Consigne écrite 1
Mettez à jour les enregistrements ci-dessous en remplaçant « second image » par « third image », sans rien modifier d'autre. Omettez les images dans votre réponse.

Carl Craig : Nous jouions la sérénade à Detroit et construisions notre idée de l’avenir musical

Carl Craig: Nous jouions la sérénade à Detroit et construisions notre idée de l'avenir musical

CARL CRAIG, LA LEGENDE TECHNO, PARLE DE SES INFLUENCES MUSICALES, DE NOUVEAUX PROJETS, DE LA SCENE TECHNO DE DETROIT, DE SES “DJ SETS” PRÉFÉRÉS ET DE SON DÉSIR DE NE PAS ÊTRE ENCHAÎNÉ PAR LES ATTENTES DES AUTRES

Carl Craig est l’une des principales forces de la techno de Détroit – un genre musical né au milieu des années 80 et renvoyant à la fois à l’atmosphère douloureuse d’une ville industrielle mourante, avec des usines fermées et un enchevêtrement de problèmes sociaux, et en même temps à une passion pour le futurisme, les nouvelles technologies et l’espoir d’un avenir radieux.

Carl Craig a fait ses premiers pas dans la musique avec le mentorat de l’un des parrains techno de Détroit – Derrick May, qui a vu un grand potentiel chez le jeune Carl, alors âgé de 17 ans, et l’a aidé à sortir son premier morceau. On peut dire que ça a été un bon début, le talent de Carl a été remarqué et apprécié par un public de plus en plus nombreux, adepte de cette musique techno émergeante, complètement nouvelle et révolutionnaire.

Dès le début de sa carrière musicale, Carl Craig s’est forgé la réputation d’un artiste qui ne cesse de nous étonner et qui expérimente, passionnément et sans relâche, jouant sur différentes formes musicales. Il a souvent changé de nom de scène, comme C2, BFC, Paperclip People, 69, Innerzone Orchestra, selon ses différents projets. L’originalité de son style provient principalement d’un mix d’influences d’autres genres musicaux, allant de la musique classique, au jazz, au funk en passant par la disco. Carl décrit, à la perfection, son approche musicale à la manière d’une aventure: “J’ai une mauvaise habitude de mettre mes mains dans tout ce qui se présente, j’aime vraiment ça.”

Avec son profil de légende et la forte influence dans le monde de la techno que cela lui confère, Сarl Craig aurait pu se reposer sur ses lauriers. Bien au contraire, il se dépasse plus que jamais et déborde d’énergie creative. Il se produit régulièrement dans des boîtes de nuit et participe aux meilleurs festivals du monde entier avec des “DJ sets” et divers spectacles en direct. Depuis près de 30 ans, il dirige son propre label, Planet E Communications, dont le catalogue est depuis longtemps considéré comme la collection d’or des meilleures musiques techno.

Nous avons eu la chance de parler avec Carl Craig de ses nouveaux projets passionnants, des influences musicales qui ont formé son style, de la scène techno de Détroit, de son activité sociale avec la gestion de sa propre fondation, de ses “DJ- sets” préférés ainsi que de nombreuses autres choses intéressantes.

Données de l'exercice
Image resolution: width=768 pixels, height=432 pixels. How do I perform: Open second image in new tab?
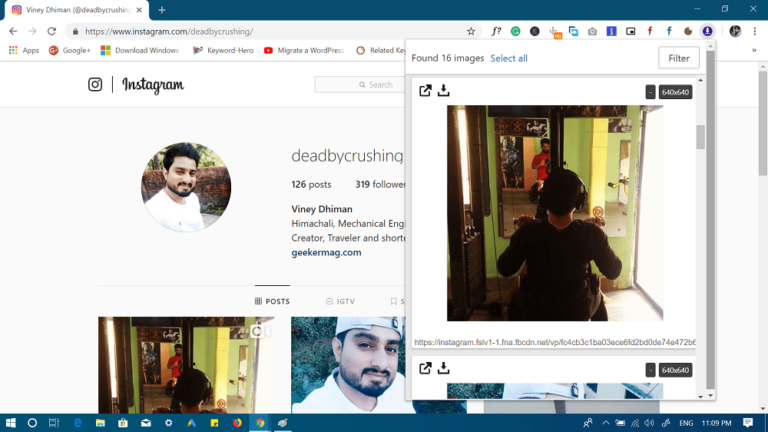click(x=425, y=369)
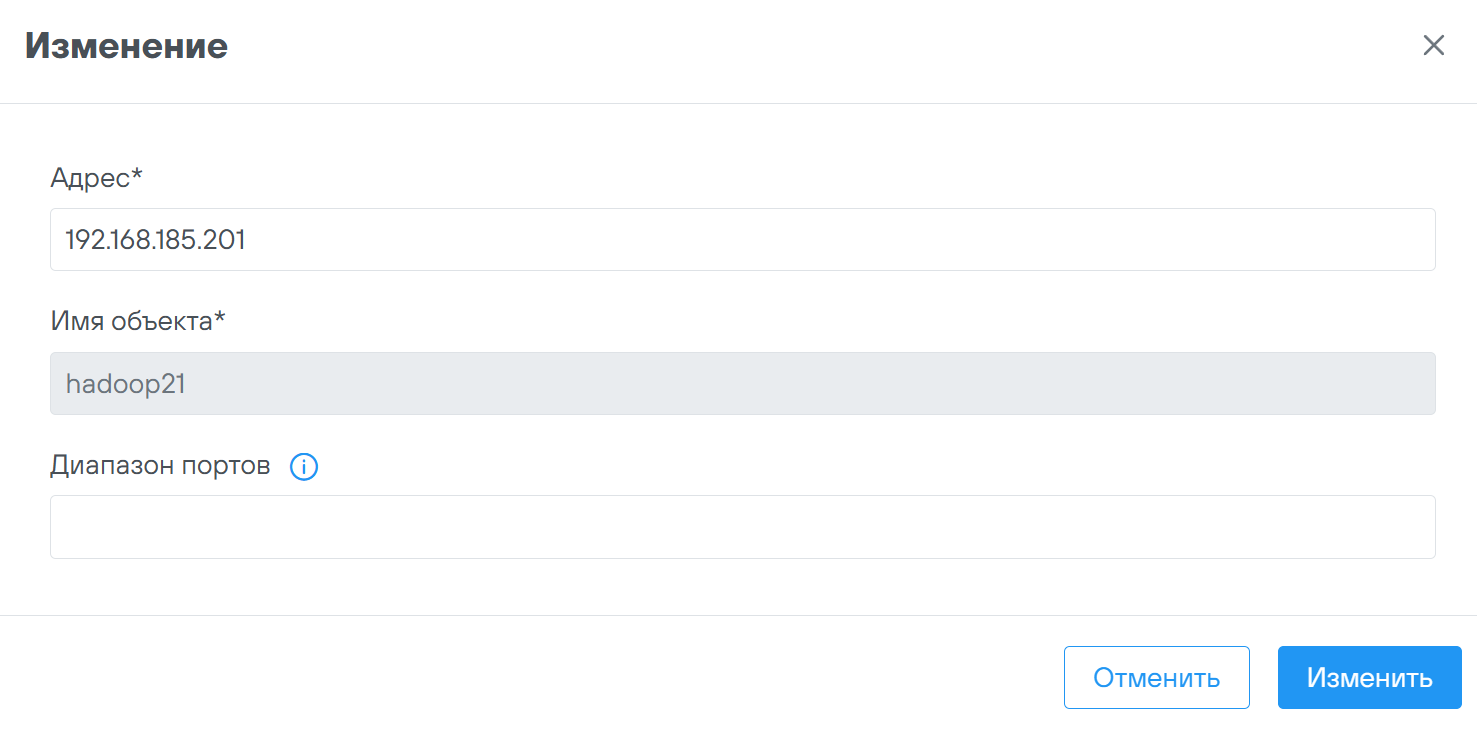Dismiss the dialog using the top-right cross
Screen dimensions: 1477x730
1433,46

Consigne écrite 2
Recopiez fidèlement tout le passage du texte sur Carl Craig qui va de « Avec son profil » jusqu'à « autres choses intéressantes. ».

Résultat attendu 1
Image resolution: width=768 pixels, height=432 pixels. How do I perform: Open third image in new tab?
click(x=425, y=369)
Dismiss the dialog using the top-right cross
Screen dimensions: 1477x730
1433,46

Résultat attendu 2
Avec son profil de légende et la forte influence dans le monde de la techno que cela lui confère, Сarl Craig aurait pu se reposer sur ses lauriers. Bien au contraire, il se dépasse plus que jamais et déborde d’énergie creative. Il se produit régulièrement dans des boîtes de nuit et participe aux meilleurs festivals du monde entier avec des “DJ sets” et divers spectacles en direct. Depuis près de 30 ans, il dirige son propre label, Planet E Communications, dont le catalogue est depuis longtemps considéré comme la collection d’or des meilleures musiques techno.

Nous avons eu la chance de parler avec Carl Craig de ses nouveaux projets passionnants, des influences musicales qui ont formé son style, de la scène techno de Détroit, de son activité sociale avec la gestion de sa propre fondation, de ses “DJ- sets” préférés ainsi que de nombreuses autres choses intéressantes.